La inestabilidad de Brasil, sumada a la de Venezuela

Cuando el barril de petróleo rueda cuesta abajo, tanto en sus variables económicas como en las políticas y las económico-políticas, las consecuencias resultantes se resuelven en efectos de alcance estructural. Especialmente cuando el factor barril, por unas cosas o por otras, es de una cualificada potencia relativa. En el megasuceso de Brasil, por la magnitud el suceso de “Petrobras”, igual por abundancia amazónica del yacimiento submarino en el Atlántico – vecino en parte de sus hermanos angoleños -, que ha succionado críticamente el equilibrio moral de la clase política brasileña.

Y antes en el tiempo, en el caso de Venezuela, porque eran tantas sus potencialidades que los Gobierno del país, cegados por tan inmensa riqueza de oro negro en la cuenca del Orinoco – engolfados en el “monocultivo “- abandonaron toda fuente de producción que no fuera la de la industria extractiva del oro negro. Y así, cuando en el chavismo vinieron las vacas flacas, llegó el crujir de dientes; tanto por la bajada de ingresos que comportaba la caída del precio del barril, como por la dilapidación consumada de los fondos acumulados en el altar de las fantasías ideológicas en las que deliraba el “Socialismo del Siglo XXI”.

Una dilapidación dónde se incluyó, sostenidamente, el riego de las adhesiones hemisféricas a la retórica populista hispanoamericana acuñada desde Caracas y, como cláusula de estilo, el riego de las franquicias populistas operantes en el agitado foro de la metrópoli española.

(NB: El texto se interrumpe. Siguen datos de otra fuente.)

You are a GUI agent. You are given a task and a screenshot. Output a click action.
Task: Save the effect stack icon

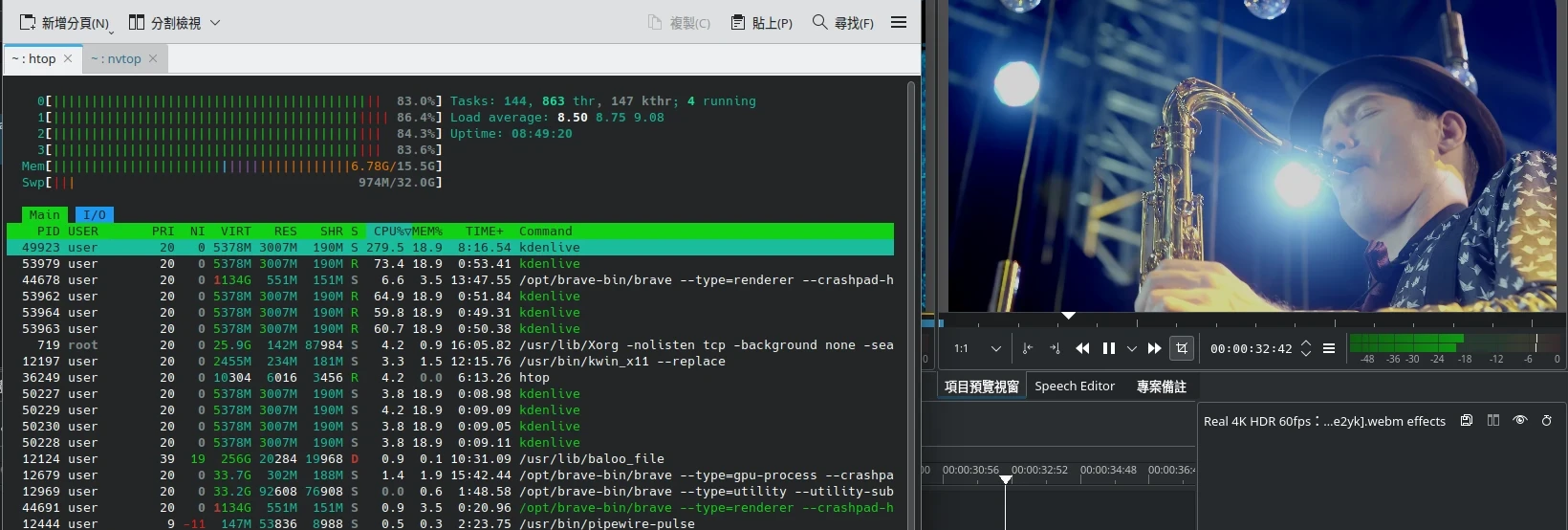coord(1467,421)
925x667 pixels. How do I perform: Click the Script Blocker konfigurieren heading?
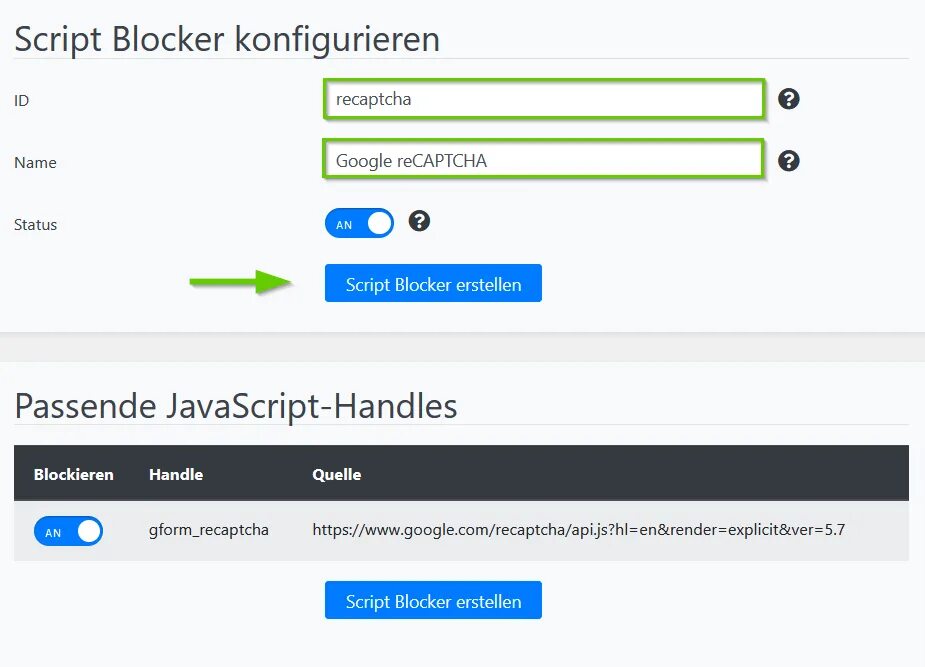click(x=227, y=39)
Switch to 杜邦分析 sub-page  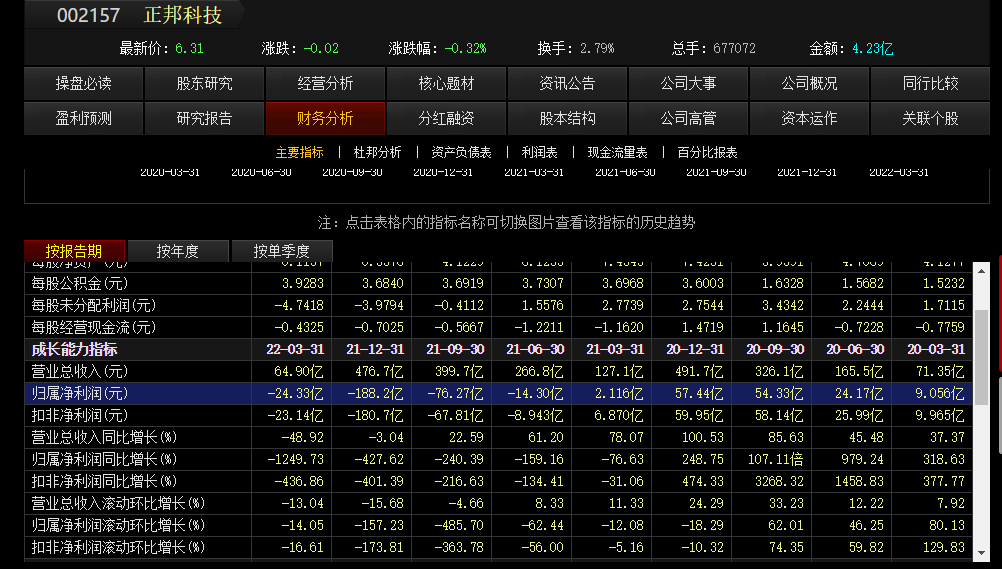pyautogui.click(x=377, y=152)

Pero, deflactado en su correspondiente medida el rango de causalidad atribuible al peso distorsionador del petróleo atlántico de Brasil, es lo más relevante y singular, en este enorme suceso de defección política que engulle al actual Gobierno de Brasil, el monstruoso olvido de cuánto el “lulismo” – encarnado por el anterior
Presidente y la actual Jefe del Estado – hizo para rescatar el Brasil del marasmo político y económico en que se debatía, cumplida la transición a la democracia desde el último ciclo autoritario y resuelto por Lula da Silva el problema de la deuda externa en que el país se debatía. Un éxito de gestión internacional de enorme similitud y gran paralelismo con el logro del presidente Macri, en Argentina, con los Fondos Buitre.